• TASK PROMPT
Within these entries, how many lines contain the word "toolbar"? Answer with the number alone.

§ §

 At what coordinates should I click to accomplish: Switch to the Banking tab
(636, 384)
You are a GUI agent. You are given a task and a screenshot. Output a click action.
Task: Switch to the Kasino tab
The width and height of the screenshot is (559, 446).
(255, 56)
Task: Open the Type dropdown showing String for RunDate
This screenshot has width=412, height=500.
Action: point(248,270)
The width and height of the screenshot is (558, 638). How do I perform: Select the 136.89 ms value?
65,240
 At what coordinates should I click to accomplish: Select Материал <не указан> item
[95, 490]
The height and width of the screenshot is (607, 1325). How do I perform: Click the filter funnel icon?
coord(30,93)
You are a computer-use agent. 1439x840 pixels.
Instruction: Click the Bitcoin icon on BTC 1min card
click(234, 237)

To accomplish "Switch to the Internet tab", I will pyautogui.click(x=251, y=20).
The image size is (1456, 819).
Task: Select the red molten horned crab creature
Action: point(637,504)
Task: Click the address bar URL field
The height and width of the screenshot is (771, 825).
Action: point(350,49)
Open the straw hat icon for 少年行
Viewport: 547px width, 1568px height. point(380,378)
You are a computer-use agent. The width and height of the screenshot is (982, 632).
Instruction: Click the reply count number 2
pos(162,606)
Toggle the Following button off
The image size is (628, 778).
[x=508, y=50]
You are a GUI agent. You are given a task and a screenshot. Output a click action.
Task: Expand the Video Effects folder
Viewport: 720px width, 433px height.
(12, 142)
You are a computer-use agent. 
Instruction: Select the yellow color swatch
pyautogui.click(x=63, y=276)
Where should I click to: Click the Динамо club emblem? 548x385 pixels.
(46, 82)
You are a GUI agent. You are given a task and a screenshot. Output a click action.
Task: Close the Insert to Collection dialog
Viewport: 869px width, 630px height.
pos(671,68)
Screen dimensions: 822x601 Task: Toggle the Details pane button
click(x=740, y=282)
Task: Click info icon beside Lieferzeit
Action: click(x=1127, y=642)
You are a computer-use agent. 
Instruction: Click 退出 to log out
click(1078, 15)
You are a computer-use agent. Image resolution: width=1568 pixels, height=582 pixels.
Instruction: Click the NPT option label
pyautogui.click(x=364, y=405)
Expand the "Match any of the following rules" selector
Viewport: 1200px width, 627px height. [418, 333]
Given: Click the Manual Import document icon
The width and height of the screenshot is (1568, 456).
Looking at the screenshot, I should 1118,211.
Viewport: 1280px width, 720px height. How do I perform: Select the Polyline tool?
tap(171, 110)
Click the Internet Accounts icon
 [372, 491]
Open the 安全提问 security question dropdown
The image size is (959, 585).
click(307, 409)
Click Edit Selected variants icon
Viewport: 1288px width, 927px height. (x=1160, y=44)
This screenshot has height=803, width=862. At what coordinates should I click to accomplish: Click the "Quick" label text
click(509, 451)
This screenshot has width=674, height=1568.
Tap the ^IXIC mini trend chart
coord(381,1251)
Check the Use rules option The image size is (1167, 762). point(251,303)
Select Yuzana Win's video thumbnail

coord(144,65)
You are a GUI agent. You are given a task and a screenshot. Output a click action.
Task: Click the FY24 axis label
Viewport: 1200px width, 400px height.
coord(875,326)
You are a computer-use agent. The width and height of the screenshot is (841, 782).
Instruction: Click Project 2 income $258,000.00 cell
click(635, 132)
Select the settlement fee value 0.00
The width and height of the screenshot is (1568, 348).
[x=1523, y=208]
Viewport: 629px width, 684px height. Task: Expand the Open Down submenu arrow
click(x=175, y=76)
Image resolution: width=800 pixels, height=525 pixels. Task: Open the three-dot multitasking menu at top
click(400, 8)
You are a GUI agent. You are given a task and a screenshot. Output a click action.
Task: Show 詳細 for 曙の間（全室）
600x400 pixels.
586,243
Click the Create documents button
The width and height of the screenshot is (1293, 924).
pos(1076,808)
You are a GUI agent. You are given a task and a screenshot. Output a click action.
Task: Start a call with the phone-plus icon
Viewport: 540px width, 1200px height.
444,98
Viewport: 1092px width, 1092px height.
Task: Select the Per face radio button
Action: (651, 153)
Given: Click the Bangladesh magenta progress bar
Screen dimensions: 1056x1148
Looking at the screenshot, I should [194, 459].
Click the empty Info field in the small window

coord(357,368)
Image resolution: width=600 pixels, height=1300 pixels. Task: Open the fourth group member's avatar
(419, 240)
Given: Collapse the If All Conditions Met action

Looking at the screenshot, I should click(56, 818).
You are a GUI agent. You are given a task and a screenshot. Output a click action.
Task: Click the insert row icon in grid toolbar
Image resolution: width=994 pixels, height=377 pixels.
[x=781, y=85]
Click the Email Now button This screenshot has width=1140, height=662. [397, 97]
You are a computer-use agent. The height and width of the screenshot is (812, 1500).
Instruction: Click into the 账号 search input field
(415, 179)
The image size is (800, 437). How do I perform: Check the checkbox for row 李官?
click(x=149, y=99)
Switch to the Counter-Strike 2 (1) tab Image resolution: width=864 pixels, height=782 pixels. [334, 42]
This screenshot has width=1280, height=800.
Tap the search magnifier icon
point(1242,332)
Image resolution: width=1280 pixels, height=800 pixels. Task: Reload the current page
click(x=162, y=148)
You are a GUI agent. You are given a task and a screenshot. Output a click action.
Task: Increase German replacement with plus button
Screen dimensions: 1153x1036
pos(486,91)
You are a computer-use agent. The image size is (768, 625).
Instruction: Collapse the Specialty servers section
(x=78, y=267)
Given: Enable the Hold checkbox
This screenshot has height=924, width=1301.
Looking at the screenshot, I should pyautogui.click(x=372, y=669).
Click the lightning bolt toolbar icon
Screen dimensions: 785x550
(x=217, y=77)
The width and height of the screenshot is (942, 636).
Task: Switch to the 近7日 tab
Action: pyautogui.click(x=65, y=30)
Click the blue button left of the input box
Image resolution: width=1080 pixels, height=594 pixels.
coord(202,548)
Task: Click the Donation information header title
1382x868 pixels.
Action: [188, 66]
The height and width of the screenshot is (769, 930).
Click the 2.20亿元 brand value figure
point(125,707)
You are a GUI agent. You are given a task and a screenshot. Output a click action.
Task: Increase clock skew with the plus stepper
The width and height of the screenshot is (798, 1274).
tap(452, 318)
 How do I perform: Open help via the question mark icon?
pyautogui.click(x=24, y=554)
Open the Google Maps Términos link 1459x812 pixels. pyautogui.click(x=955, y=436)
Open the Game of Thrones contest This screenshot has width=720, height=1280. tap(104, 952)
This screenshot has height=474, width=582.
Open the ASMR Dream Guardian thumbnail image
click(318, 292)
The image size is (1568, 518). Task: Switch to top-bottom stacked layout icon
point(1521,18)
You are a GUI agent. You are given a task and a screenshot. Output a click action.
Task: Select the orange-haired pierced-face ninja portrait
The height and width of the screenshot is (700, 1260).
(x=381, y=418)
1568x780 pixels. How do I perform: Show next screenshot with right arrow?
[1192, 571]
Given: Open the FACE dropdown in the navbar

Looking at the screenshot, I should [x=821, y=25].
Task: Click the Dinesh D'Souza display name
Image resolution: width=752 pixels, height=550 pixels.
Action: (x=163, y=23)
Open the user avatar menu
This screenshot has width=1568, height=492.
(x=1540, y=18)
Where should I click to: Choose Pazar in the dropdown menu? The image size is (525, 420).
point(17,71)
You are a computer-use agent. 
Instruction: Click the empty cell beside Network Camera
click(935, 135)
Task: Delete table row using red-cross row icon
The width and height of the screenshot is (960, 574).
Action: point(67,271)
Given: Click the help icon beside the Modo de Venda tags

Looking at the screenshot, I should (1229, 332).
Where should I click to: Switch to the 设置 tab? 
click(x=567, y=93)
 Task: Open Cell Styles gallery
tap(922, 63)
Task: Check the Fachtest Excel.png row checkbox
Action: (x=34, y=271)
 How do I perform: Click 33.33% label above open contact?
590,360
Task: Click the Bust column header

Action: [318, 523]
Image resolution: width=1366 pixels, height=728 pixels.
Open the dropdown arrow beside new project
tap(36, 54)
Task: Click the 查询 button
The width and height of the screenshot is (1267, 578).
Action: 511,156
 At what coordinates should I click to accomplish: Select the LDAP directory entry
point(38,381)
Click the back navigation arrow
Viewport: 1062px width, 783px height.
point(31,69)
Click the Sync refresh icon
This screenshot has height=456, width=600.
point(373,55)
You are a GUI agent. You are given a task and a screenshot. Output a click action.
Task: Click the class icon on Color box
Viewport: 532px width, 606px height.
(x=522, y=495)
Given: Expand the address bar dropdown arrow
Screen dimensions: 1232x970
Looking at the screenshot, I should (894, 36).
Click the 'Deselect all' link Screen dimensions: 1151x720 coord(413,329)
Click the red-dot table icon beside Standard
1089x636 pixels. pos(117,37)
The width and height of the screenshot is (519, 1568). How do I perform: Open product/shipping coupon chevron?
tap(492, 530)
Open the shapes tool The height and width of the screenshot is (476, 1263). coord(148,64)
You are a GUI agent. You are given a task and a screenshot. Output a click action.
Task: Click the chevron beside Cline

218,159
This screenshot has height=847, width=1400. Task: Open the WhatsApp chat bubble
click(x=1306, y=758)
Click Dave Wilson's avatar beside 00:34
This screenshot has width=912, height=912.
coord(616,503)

§ §

• RESULT OF THE TASK
2